→ **Task details**:
Convert the listing from the line with "Click the warehouse" up to and including the line with "click(281, 679)" into a JSON list of strings, one string per line, skipping blank lines.

Start of Raw data

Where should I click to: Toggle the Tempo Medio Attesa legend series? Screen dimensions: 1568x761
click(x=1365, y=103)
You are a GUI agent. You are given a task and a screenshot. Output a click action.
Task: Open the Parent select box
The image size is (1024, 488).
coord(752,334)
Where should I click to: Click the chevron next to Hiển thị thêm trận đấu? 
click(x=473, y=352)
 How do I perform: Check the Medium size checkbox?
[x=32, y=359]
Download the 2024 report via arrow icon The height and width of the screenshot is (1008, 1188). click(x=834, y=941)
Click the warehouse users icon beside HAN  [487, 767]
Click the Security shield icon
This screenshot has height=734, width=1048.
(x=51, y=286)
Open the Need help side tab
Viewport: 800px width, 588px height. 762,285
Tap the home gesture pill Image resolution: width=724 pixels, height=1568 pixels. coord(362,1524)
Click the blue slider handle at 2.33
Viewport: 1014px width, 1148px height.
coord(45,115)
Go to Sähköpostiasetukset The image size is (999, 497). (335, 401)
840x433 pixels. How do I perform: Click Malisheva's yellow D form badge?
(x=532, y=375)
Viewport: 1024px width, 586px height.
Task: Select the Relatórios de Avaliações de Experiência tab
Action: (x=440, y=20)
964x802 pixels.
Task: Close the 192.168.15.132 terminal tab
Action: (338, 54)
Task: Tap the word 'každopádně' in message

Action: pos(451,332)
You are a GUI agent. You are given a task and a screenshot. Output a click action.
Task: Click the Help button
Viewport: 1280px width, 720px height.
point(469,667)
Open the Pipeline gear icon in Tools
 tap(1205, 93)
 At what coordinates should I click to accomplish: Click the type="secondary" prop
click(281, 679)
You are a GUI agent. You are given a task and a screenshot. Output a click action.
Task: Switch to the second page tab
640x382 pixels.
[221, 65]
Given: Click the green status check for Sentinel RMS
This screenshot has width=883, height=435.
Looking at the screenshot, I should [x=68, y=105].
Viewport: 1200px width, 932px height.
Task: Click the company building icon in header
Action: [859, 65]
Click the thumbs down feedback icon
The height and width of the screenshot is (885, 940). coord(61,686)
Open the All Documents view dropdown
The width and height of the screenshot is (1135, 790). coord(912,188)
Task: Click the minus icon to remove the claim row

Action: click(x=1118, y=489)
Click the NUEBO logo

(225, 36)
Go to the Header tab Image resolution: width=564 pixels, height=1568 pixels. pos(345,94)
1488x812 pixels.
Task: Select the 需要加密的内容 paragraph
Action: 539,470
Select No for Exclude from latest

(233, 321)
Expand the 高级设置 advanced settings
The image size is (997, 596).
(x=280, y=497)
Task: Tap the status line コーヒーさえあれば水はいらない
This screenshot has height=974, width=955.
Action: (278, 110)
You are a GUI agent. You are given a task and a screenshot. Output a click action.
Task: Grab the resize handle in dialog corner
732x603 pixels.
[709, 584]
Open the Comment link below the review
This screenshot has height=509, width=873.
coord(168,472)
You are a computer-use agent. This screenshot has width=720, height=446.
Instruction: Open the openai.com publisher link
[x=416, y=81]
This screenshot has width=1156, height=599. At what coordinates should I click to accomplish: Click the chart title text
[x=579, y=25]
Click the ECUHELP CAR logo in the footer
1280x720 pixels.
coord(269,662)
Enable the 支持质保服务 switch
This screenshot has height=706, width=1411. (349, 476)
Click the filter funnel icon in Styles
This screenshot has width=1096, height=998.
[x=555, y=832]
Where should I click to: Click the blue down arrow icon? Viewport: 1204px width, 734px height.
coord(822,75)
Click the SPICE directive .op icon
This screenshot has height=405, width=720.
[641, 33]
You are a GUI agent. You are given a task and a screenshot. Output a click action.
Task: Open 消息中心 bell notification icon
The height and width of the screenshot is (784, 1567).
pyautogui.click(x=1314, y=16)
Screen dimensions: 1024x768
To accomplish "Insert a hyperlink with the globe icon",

End of Raw data

→ **Answer to the task**:
[
  "Click the warehouse users icon beside HAN  [487, 767]",
  "Click the Security shield icon",
  "This screenshot has height=734, width=1048.",
  "(x=51, y=286)",
  "Open the Need help side tab",
  "Viewport: 800px width, 588px height. 762,285",
  "Tap the home gesture pill Image resolution: width=724 pixels, height=1568 pixels. coord(362,1524)",
  "Click the blue slider handle at 2.33",
  "Viewport: 1014px width, 1148px height.",
  "coord(45,115)",
  "Go to Sähköpostiasetukset The image size is (999, 497). (335, 401)",
  "840x433 pixels. How do I perform: Click Malisheva's yellow D form badge?",
  "(x=532, y=375)",
  "Viewport: 1024px width, 586px height.",
  "Task: Select the Relatórios de Avaliações de Experiência tab",
  "Action: (x=440, y=20)",
  "964x802 pixels.",
  "Task: Close the 192.168.15.132 terminal tab",
  "Action: (338, 54)",
  "Task: Tap the word 'každopádně' in message",
  "Action: pos(451,332)",
  "You are a GUI agent. You are given a task and a screenshot. Output a click action.",
  "Task: Click the Help button",
  "Viewport: 1280px width, 720px height.",
  "point(469,667)",
  "Open the Pipeline gear icon in Tools",
  " tap(1205, 93)",
  " At what coordinates should I click to accomplish: Click the type=\"secondary\" prop",
  "click(281, 679)"
]